(Items from a dataset)

################

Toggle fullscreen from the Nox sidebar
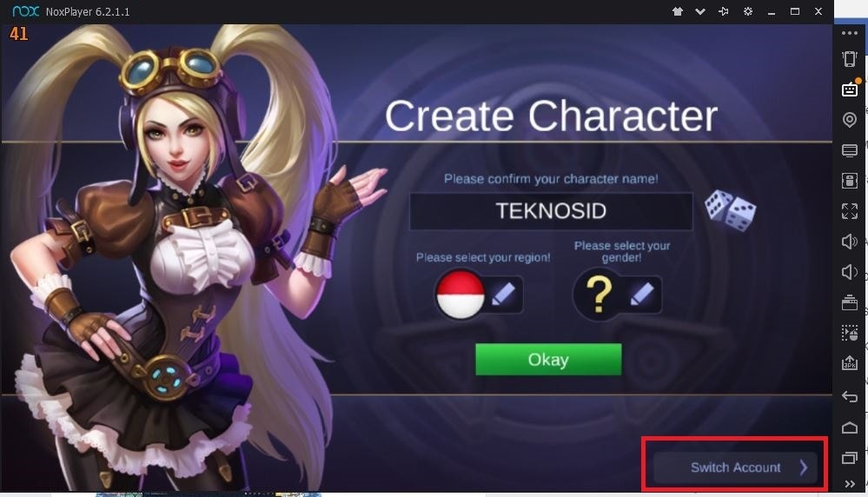 (x=850, y=211)
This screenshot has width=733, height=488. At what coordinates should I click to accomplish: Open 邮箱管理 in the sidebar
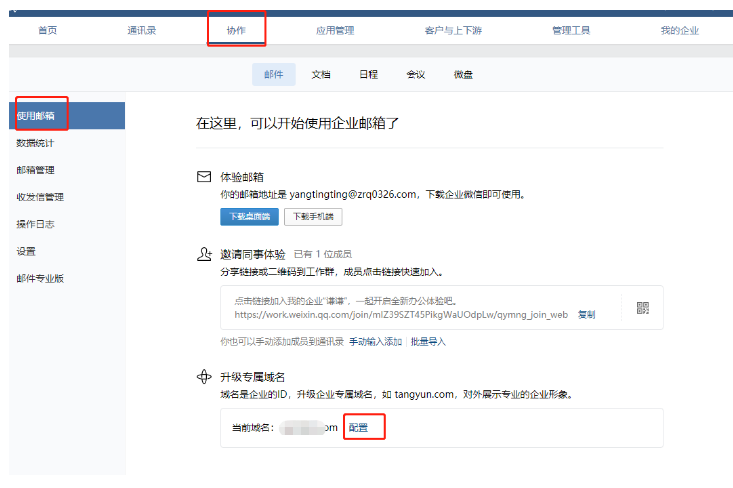point(35,170)
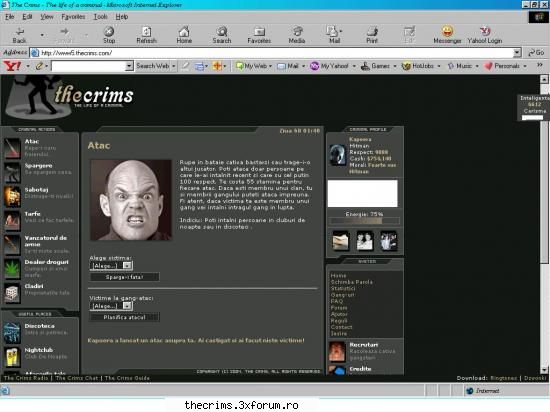Click the Sparge-i fata button
Image resolution: width=550 pixels, height=412 pixels.
(125, 277)
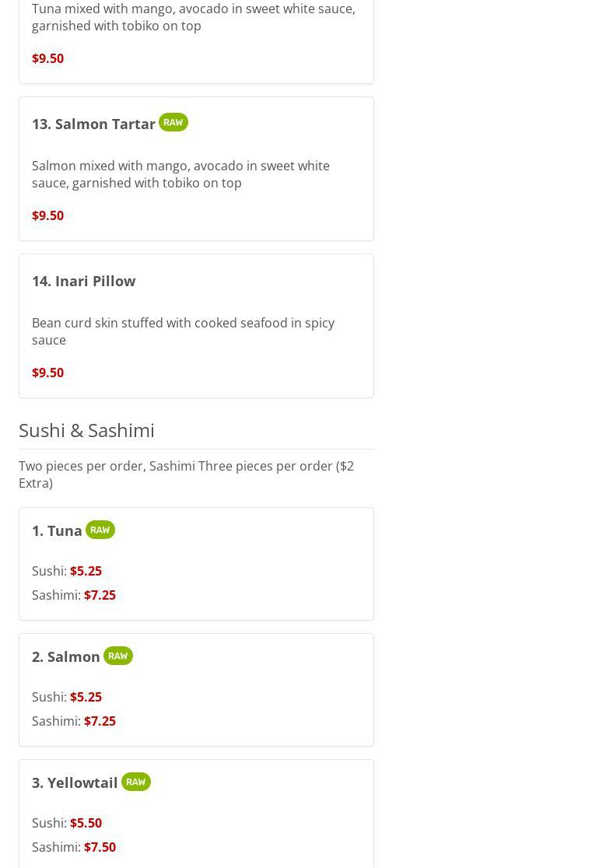This screenshot has height=868, width=599.
Task: Click the Tuna Tartar $9.50 price at top
Action: (47, 58)
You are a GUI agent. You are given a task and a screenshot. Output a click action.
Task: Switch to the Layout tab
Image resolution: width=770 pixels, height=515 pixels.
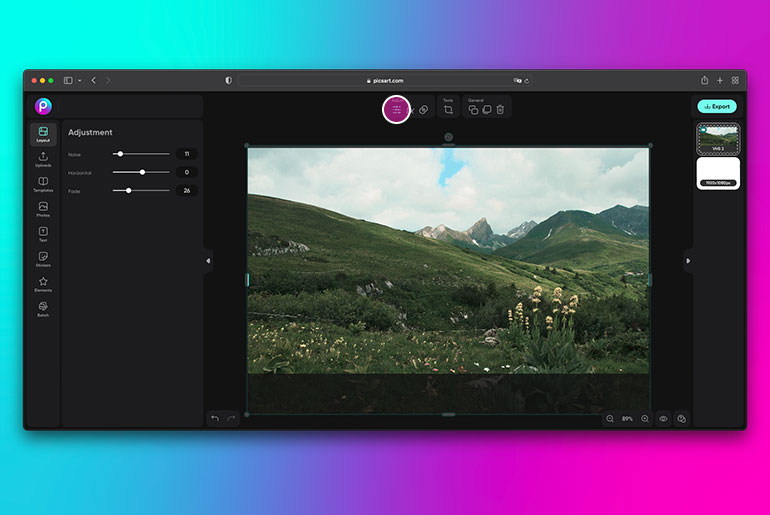click(x=43, y=135)
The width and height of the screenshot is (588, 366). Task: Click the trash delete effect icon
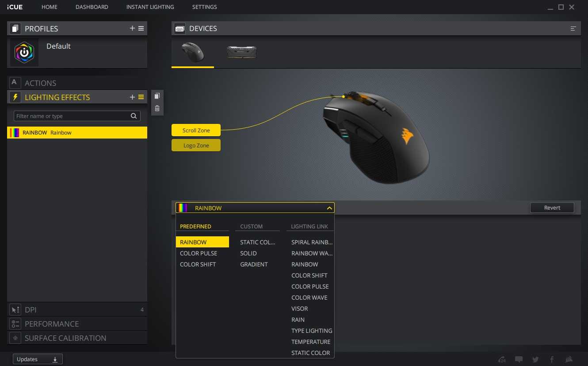tap(157, 108)
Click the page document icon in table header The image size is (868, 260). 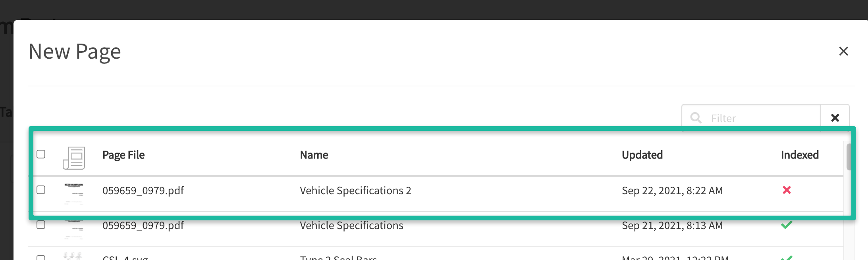74,158
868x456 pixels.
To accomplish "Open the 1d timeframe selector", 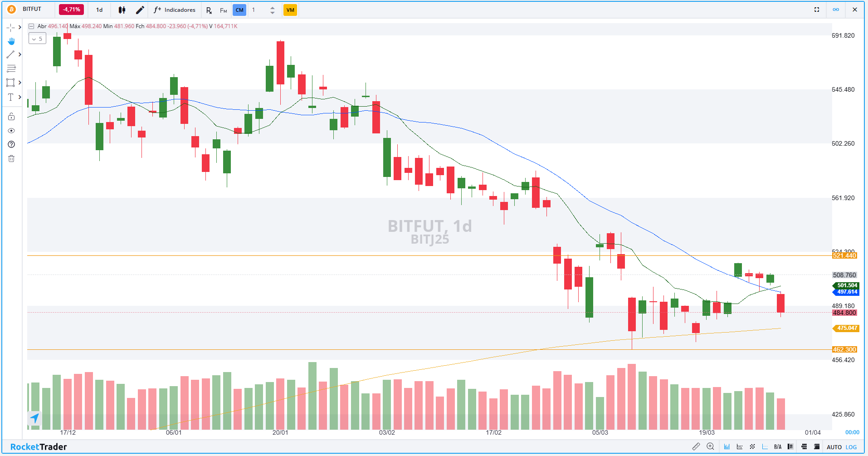I will coord(99,10).
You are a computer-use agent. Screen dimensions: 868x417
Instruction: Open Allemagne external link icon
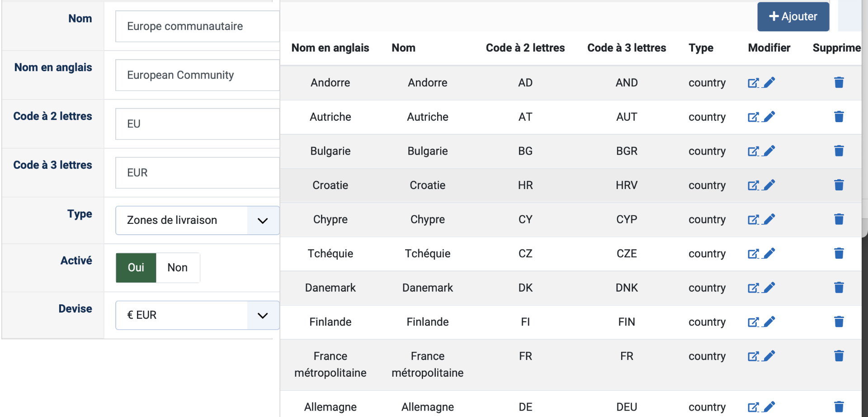click(753, 407)
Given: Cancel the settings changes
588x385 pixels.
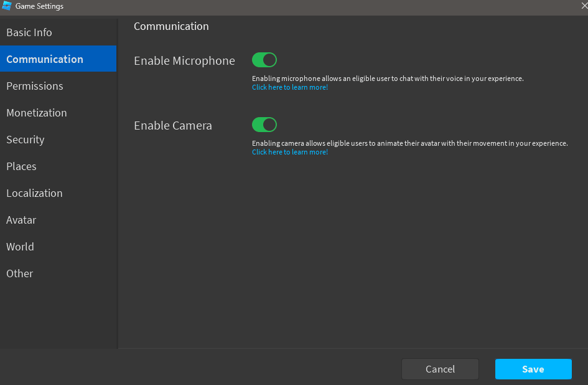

################

Each line above that contains "agent" counts once; report the resulting number and nothing else.

2